Create a horizontal bar plot from `state_df` that shows the magnitude of `total_day_minutes` for each `state`.

Restrict the chart to the first 10 states, ordered alphabetically by state code.

In [None]:
sns.barplot(data=state_df.sort_values("state").iloc[:10,:], x="total_day_minutes", y="state", orient="h", color="gray")

## Visualising spatial data

Visualising geographic data is a specialist subfield of visualisation.

As there's no geographic data in our customer churn data, we'll create a choropleth (colour polygon) map that shows how the the global happiness survey index varies across countries.

Load `world_happiness_2019.csv` into a Pandas data frame (`happiness_df`).

In [None]:
happiness_df = pd.read_csv("world_happiness_2019.csv")

View the contents of `happiness_df`.

In [None]:
happiness_df

Note that the countries are listed in descending order of happiness.
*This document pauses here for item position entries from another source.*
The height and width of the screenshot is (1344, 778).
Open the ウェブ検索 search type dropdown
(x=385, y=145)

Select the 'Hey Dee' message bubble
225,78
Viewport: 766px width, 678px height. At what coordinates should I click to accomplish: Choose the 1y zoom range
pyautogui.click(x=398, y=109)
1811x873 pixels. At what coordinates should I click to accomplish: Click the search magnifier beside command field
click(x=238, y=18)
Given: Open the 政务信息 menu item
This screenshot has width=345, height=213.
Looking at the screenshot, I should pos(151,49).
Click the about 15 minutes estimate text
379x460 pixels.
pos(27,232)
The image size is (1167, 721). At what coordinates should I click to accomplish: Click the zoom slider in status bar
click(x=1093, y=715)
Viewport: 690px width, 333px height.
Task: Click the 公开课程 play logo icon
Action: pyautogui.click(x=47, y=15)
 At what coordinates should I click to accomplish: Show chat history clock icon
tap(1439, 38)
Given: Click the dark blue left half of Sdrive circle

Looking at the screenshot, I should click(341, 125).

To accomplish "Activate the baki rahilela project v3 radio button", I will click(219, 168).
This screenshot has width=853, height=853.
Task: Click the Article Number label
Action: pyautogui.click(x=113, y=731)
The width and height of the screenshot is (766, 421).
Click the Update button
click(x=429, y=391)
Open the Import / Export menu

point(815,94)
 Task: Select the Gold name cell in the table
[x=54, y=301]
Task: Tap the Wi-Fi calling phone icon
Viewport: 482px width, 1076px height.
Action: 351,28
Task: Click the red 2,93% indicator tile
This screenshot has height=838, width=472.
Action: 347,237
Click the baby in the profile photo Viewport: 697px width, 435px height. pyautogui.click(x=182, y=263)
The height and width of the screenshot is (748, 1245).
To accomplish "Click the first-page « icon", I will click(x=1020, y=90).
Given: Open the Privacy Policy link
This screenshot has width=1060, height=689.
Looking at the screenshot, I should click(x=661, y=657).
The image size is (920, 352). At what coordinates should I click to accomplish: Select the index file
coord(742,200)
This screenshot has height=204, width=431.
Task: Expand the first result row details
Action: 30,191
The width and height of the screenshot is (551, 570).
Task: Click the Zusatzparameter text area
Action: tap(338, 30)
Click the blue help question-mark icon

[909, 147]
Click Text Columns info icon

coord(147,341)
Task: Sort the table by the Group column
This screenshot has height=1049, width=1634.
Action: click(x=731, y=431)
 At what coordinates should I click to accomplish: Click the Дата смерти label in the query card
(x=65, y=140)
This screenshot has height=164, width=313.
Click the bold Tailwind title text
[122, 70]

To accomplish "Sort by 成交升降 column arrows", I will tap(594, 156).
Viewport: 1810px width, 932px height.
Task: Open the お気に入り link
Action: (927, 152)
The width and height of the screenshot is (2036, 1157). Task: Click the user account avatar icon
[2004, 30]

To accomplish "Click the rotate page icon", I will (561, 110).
Finns are happiest, while the South Sudanese appear to be the least happy.

Use Plotly to create a world choropleth from `happiness_df` the using `Country or region` and the location and `Score` as the data value (`z`).

In [None]:
data = {
    "type": 'choropleth',
    "locations": happiness_df['Country or region'],
    "locationmode": 'country names',
    "colorscale": 'viridis',
    "z": happiness_df['Score']
}

init_notebook_mode(connected=True)

map = go.Figure(data=[data])

map.update_layout(
    autosize=False,
    width=800,
)

map.show()

Hover over a country to see its happiness index. Test your geographic knowledge by locating Finland and South Sudan.

## Visualising flow

Flow considers the volume or strength of movement between stages (e.g. locations, tasks, periods). It's not a common type of visualisation, but can be powerful.

We'll move away from our customer churn data, as it doesn't have any simple flow examples we can visualise. 

In its place, we'll look at data on Scottish independence. Specifically, we'll visualise how Brexit has impacted Scots' views on independence.

Load `scottish_votes.csv` into a Pandas data frame (`scottish_votes_df`).

In [None]:
scottish_votes_df = pd.read_csv("scottish_votes.csv")

View the contents of `scottish_votes_df`.

In [None]:
scottish_votes_df

Don't spend a lot of time pondering the file format. However, you will see that it contains data on how people voted in IndyRef1 and Brexit (the initial stage) and voting intentions for IndyRef2 (the final stage).

This data has been formatted for use in a **Sankey** diagram.

Create the `source`, `target` and `value` data for the Sankey link.

In [None]:
link = {
    "source": scottish_votes_df['Source'].dropna(axis=0, how='any'),
    "target": scottish_votes_df['Target'].dropna(axis=0, how='any'),
    "value": scottish_votes_df['Value'].dropna(axis=0, how='any'),
    "color": scottish_votes_df['Link Color'].dropna(axis=0, how='any'),
}
   
node = {
    "pad": 10, 
    "line": {
        "color": "black", 
        "width": 0
    }, 
    "color": ["#F27420", "#4994CE", "#FABC13", "#7FC241", "#D3D3D3", "#8A5988", "#449E9E", "#D3D3D3"], 
    "label": ["Remain+No – 28", "Leave+No – 16", "Remain+Yes – 21", "Leave+Yes – 14", "Didn’t vote in at least one referendum – 21", "46 – No", "39 – Yes", "14 – Don’t know / would not vote"], 
    "thickness": 30
}

Use Plotly to display the Sankey diagram.

In [None]:
init_notebook_mode(connected=True)

data = go.Sankey(link = link, node=node)
    
fig = go.Figure(data)

fig.update_layout(
    autosize=False,
    width=600,
    height=400,
)

fig.show()

Note how the Europhile Unionists who have shifted to favouring independence are balanced by some Leave Nationalists deciding to remain in the UK.

There is also an additional swing to "No" in IndyRef2 from earlier Europhile Nationalists---possibly as a result of the challenges that would be presented by a hard border between Scotland and England.

The diagram is from an [article](https://www.theguardian.com/commentisfree/2017/jan/27/shift-scottish-independence-yougov-nicola-sturgeon-balancing-act) in the Guardian that has a more in-depth analysis that is warranted here.

## Takeway

There are many different chart types available---and more are created every year. But it's important to focus on the relationship you wish to study or explain.

Your visualisations should emerge from your requirements. Think carefully about your data before you throw it into a charting application.